Exercise details: Rewrite the material starting at the line containing "has height=970, width=1877." and ending at the line containing "Open File Explorer", renaming "Instruction" to "Command" and leaving everything else unchanged. Output only those lines.

* START Data for this task *

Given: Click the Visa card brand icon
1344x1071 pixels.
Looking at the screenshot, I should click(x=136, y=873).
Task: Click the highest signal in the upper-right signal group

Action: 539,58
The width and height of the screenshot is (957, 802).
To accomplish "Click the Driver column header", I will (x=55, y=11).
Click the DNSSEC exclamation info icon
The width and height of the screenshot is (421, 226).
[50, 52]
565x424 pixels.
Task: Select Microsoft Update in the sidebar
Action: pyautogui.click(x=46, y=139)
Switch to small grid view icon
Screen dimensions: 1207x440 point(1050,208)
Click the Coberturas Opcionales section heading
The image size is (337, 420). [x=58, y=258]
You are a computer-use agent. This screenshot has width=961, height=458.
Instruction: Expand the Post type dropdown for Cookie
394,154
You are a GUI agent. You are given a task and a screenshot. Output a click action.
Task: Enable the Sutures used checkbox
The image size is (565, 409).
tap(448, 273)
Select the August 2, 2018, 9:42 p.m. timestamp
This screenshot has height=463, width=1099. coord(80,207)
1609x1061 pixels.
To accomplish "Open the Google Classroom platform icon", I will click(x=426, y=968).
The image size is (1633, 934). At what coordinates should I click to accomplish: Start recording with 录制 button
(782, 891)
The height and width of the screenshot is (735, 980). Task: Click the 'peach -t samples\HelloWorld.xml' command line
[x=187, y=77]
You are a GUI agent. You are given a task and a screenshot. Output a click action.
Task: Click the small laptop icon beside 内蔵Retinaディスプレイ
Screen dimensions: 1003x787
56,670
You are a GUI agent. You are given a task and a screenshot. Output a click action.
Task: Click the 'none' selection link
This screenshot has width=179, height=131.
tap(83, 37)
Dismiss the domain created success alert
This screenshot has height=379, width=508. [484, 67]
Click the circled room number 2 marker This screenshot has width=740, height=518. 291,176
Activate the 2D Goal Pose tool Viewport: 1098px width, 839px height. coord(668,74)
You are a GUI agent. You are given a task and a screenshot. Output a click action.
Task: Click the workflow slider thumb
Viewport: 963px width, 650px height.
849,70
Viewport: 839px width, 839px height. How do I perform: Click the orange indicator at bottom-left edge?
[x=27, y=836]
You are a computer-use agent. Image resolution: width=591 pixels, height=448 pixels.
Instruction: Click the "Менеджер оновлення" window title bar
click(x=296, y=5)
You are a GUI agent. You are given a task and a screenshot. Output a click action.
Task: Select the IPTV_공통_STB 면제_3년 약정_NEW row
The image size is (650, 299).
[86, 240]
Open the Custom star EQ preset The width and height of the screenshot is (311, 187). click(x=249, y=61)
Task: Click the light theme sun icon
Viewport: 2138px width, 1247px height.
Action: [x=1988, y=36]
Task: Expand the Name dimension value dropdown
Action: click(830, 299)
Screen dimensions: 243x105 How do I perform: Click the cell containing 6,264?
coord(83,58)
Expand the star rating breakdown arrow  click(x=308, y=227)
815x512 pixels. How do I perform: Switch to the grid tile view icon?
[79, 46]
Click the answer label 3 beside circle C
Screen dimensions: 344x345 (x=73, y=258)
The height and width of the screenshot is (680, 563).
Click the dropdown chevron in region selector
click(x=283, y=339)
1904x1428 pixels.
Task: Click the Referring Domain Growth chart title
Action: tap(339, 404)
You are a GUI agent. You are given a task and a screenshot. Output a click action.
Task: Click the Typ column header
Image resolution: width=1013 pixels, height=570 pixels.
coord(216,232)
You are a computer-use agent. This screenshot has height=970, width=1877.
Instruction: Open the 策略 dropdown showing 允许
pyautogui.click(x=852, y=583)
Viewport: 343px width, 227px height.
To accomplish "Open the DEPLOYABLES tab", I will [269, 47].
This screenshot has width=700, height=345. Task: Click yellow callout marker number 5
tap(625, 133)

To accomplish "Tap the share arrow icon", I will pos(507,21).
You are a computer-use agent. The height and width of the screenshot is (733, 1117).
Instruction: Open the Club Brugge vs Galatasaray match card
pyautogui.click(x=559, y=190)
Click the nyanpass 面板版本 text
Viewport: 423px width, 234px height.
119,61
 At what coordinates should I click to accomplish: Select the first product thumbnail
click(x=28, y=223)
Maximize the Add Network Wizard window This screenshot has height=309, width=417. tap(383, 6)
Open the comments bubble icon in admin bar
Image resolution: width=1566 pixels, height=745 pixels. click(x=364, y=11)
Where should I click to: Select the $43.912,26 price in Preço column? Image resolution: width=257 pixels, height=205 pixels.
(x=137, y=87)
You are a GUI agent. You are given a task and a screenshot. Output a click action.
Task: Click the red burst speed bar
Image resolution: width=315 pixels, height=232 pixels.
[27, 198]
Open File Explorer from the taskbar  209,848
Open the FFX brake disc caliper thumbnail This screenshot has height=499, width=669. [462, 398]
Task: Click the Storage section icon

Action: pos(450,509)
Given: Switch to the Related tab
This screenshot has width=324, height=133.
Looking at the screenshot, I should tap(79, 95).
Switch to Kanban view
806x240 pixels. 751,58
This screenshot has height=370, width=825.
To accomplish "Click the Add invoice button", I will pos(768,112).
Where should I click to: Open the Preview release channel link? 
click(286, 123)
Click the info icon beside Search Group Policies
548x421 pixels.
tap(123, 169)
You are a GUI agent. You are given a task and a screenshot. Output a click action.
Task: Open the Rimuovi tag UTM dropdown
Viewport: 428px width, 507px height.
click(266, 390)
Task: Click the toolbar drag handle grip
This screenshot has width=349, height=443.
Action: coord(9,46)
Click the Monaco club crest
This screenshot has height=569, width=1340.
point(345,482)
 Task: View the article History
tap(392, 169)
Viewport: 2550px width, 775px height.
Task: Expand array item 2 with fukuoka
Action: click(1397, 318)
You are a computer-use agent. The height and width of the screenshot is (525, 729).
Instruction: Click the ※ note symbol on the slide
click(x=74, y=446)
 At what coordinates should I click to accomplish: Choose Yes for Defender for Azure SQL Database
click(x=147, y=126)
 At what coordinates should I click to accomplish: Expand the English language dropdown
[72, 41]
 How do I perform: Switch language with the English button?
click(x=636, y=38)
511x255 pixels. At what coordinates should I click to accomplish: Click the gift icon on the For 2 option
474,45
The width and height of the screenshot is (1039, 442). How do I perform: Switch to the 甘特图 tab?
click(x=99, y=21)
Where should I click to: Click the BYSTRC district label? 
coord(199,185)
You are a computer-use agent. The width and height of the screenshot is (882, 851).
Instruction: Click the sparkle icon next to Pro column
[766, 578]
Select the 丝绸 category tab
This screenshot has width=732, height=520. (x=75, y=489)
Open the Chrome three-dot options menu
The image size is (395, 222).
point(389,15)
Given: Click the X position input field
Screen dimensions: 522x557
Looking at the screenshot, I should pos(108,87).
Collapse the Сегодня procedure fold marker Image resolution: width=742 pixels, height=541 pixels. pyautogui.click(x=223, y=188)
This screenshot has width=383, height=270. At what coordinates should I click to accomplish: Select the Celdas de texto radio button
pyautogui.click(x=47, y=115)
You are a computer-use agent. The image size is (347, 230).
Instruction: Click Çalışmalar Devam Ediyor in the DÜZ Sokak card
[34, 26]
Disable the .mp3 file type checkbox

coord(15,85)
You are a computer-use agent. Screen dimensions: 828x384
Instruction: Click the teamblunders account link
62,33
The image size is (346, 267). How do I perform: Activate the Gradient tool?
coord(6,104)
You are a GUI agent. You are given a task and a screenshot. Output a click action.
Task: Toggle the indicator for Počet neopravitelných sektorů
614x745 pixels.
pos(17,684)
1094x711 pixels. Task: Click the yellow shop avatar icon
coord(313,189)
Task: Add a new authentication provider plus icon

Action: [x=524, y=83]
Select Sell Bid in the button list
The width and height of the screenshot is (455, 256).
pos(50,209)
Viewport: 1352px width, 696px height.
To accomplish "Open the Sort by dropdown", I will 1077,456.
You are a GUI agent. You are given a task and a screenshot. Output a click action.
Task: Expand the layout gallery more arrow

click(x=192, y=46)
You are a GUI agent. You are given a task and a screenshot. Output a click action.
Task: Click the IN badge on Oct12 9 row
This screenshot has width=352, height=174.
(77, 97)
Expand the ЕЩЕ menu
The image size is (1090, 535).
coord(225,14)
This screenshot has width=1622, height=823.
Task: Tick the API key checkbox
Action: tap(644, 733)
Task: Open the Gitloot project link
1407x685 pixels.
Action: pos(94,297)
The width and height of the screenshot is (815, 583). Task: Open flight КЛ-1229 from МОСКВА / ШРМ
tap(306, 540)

* END Data for this task *

Full answer:
You are a computer-use agent. This screenshot has height=970, width=1877.
Command: Open the 策略 dropdown showing 允许
pyautogui.click(x=852, y=583)
Viewport: 343px width, 227px height.
To accomplish "Open the DEPLOYABLES tab", I will [269, 47].
This screenshot has width=700, height=345. Task: Click yellow callout marker number 5
tap(625, 133)

To accomplish "Tap the share arrow icon", I will pos(507,21).
You are a computer-use agent. The height and width of the screenshot is (733, 1117).
Command: Open the Club Brugge vs Galatasaray match card
pyautogui.click(x=559, y=190)
Click the nyanpass 面板版本 text
Viewport: 423px width, 234px height.
119,61
 At what coordinates should I click to accomplish: Select the first product thumbnail
click(x=28, y=223)
Maximize the Add Network Wizard window This screenshot has height=309, width=417. tap(383, 6)
Open the comments bubble icon in admin bar
Image resolution: width=1566 pixels, height=745 pixels. click(x=364, y=11)
Where should I click to: Select the $43.912,26 price in Preço column? Image resolution: width=257 pixels, height=205 pixels.
(x=137, y=87)
You are a GUI agent. You are given a task and a screenshot. Output a click action.
Task: Click the red burst speed bar
Image resolution: width=315 pixels, height=232 pixels.
[27, 198]
Open File Explorer from the taskbar  209,848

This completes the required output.